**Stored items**
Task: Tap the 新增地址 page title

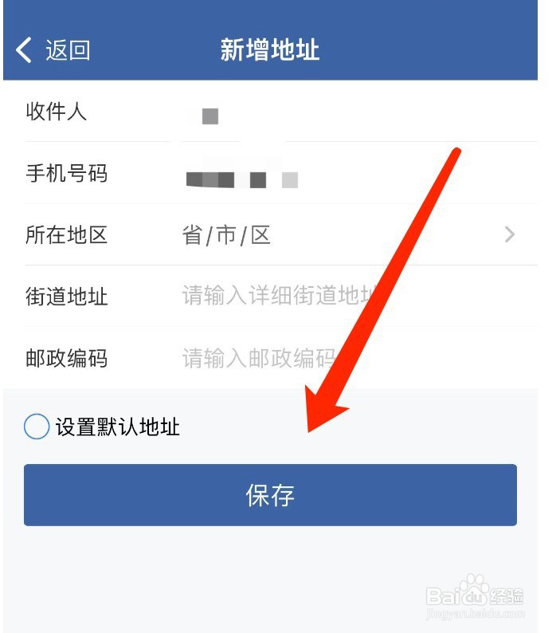Action: click(270, 50)
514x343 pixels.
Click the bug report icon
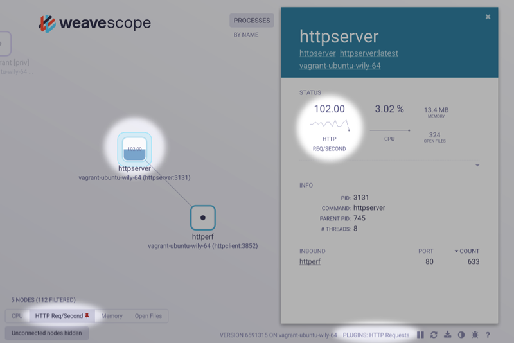pyautogui.click(x=475, y=335)
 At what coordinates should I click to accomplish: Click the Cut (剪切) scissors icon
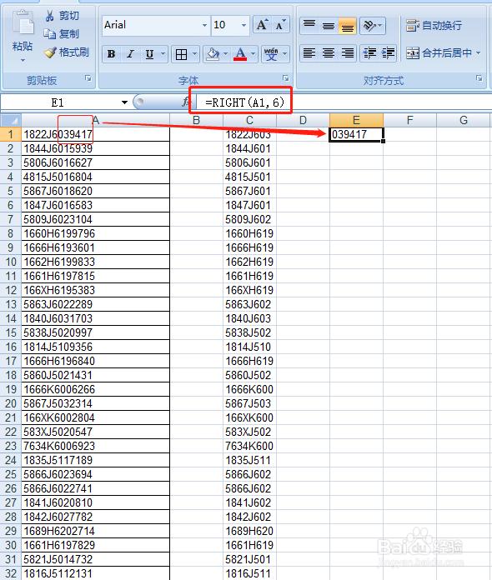[x=49, y=16]
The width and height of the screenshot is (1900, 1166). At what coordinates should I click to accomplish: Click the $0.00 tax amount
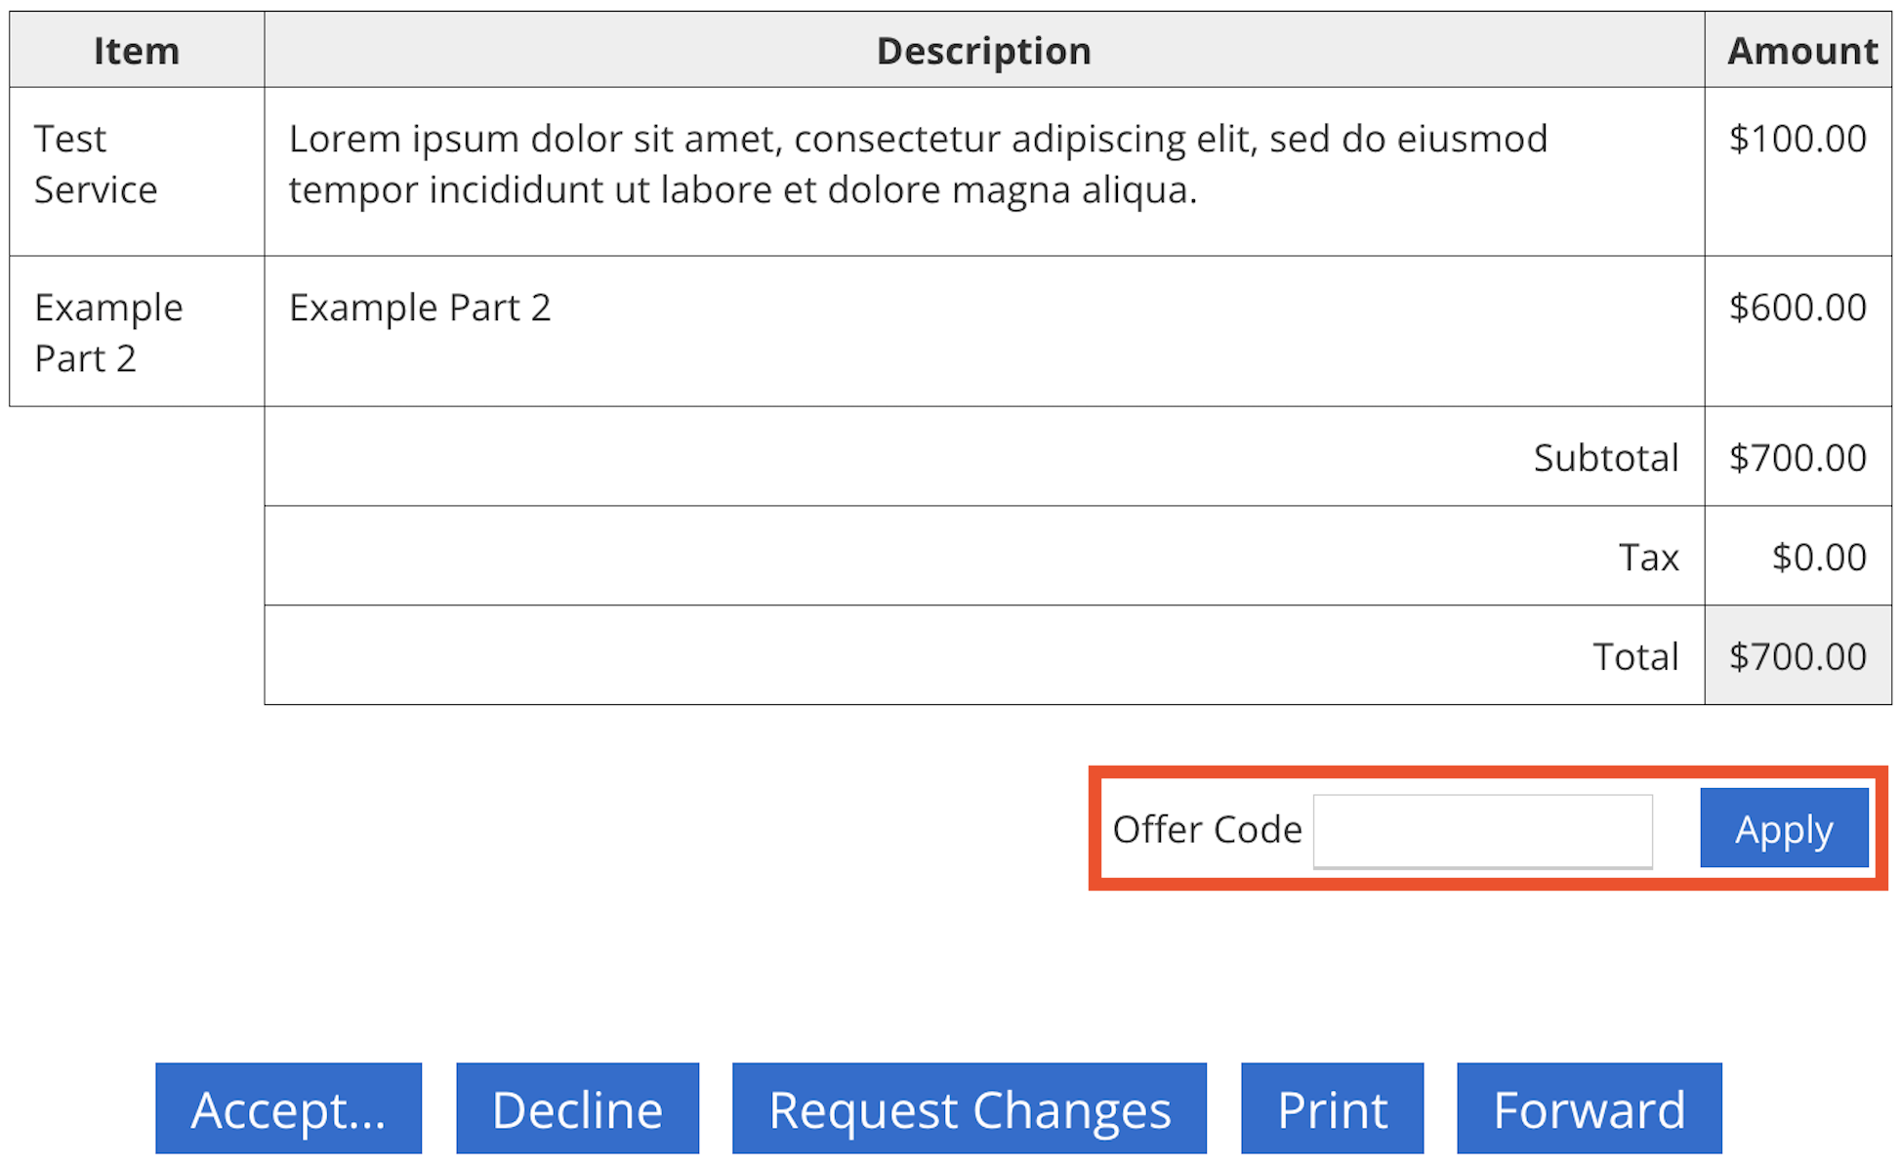pos(1819,558)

**TASK GOAL**
Wherever a picture appears, omit it; copy the rest of the data exactly.

**ANSWER SPACE**
Task: Tap the 新增地址 page title

Action: click(270, 50)
514x343 pixels.
Click the bug report icon
pyautogui.click(x=475, y=335)
 At what coordinates should I click to accomplish: Click the Cut (剪切) scissors icon
[x=49, y=16]
The width and height of the screenshot is (1900, 1166). At what coordinates should I click to accomplish: Click the $0.00 tax amount
pos(1819,558)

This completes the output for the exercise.